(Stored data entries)
:::::
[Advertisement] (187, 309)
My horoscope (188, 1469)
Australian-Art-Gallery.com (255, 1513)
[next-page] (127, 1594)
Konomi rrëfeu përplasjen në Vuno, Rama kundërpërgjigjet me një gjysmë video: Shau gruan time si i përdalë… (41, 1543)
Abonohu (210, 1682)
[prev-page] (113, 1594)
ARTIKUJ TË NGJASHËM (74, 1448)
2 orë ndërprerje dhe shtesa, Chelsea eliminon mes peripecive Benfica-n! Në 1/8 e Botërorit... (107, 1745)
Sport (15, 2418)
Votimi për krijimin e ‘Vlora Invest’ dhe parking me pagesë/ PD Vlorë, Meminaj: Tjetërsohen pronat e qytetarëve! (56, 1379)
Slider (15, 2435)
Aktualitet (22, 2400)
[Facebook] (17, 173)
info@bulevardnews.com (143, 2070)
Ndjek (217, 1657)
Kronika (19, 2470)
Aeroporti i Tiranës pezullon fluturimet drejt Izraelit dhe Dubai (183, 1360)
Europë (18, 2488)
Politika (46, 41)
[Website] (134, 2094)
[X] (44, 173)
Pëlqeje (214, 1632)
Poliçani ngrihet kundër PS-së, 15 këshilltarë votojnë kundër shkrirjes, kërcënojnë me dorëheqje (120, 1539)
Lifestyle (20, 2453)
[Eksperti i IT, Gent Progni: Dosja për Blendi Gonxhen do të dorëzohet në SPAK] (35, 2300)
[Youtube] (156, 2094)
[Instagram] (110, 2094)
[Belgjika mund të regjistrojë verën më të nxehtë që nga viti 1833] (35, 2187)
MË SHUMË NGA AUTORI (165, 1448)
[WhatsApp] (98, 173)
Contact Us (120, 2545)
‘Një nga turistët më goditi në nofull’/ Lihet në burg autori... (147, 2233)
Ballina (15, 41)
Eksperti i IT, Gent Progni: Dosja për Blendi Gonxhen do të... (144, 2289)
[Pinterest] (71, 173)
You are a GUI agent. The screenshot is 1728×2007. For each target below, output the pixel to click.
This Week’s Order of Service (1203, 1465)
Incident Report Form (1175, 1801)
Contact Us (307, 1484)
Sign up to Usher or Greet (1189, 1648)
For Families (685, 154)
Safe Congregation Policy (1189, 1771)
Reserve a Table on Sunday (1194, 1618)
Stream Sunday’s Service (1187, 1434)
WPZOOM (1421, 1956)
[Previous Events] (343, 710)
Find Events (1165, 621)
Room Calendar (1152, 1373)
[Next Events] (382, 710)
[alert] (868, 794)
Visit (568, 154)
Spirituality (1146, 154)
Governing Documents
:::::
What to do: Write out, word for word, every line from the one containing "Sign up to Usher or Greet (1189, 1648)" through the last line of the records above.

Exercise output:
Sign up to Usher or Greet (1189, 1648)
For Families (685, 154)
Safe Congregation Policy (1189, 1771)
Reserve a Table on Sunday (1194, 1618)
Stream Sunday’s Service (1187, 1434)
WPZOOM (1421, 1956)
[Previous Events] (343, 710)
Find Events (1165, 621)
Room Calendar (1152, 1373)
[Next Events] (382, 710)
[alert] (868, 794)
Visit (568, 154)
Spirituality (1146, 154)
Governing Documents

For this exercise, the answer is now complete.